Being realistic with your fitness goals is key – maybe ease into it and build a routine
Exercise is always on the top of the list for new year goals. Usually there is a weight loss goal and a number of days in the gym. Unfortunately, people get very excited and then the enthusiasm tapers off and by the end of January, only 9% of people are still focused on their goal. January is the one of the busiest and definitely the most profitable month for gyms. (March/April is the busiest in attendance as people prep for swimsuit season). But you can get fit without a gym members – especially if your goal is to move more.
For most people, that entails spending on gym membership, which you’ll use maybe half as often as you’d planned. But instead of spending/wasting money on a gym, what if you were able to get in shape on your own…for free? It sounds crazy, but here are the best ways to stay fit without a gym.
Work Out With A Buddy or Two
Everyone has a friend who is either addicted to exercise or is at least determined, like you are, to get in better shape. Make a standing date with your person—once a week, at least—to do some sort of outdoor physical activity. It can be a short jog in the park, a long walk around your neighborhood, running stairs, a game of tennis—anything as long as it gets you moving and lasts at least 30 minutes.
Play A Sport
If you’re physically able, there’s no more fun—and inexpensive—way to get in shape than by playing a sport. There are opportunities for everyone, no matter what your skill level is. If you’re a former college or high school star athlete, then there are leagues in whatever city for you; if you’re just an average person who enjoys a bit of competition every now and again, you can start a casual pickup game of the sport of your choosing in a park with your friends.
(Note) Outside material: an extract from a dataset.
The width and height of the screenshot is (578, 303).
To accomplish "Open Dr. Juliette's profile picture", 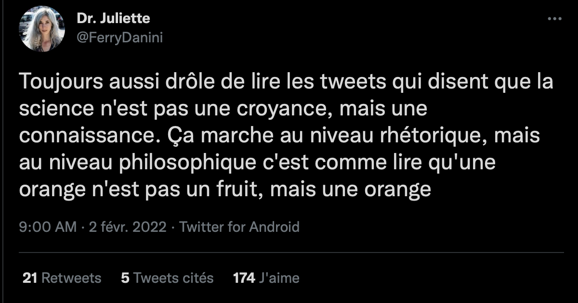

This sounds like overly simple advice but it works: whenever possible, make yourself walk more. If you live in a city requiring parking, park as far as possible away from your office or home so you have to walk farther. If you sit all day, try to take a short, five-minute walk once an hour or so. If you work on the fifth floor or lower, at least once a day you should take the stairs instead of the elevator. All those extra steps add up!
There are dozens of exercises you can do literally anywhere as long as you have a little bit of space. These run from basic options (sit-ups) to the more elaborate ones(Contralateral Limb Raises). Here’s a list of 50.
The important thing is to do some combination which works on your upper body, core, and lower body. But the best part of bodyweight exercises, aside from the results if you do them correctly, is their price: aside from a few basics like sneakers, workout clothes, and maybe a mat to make them more comfortable, they’re totally free.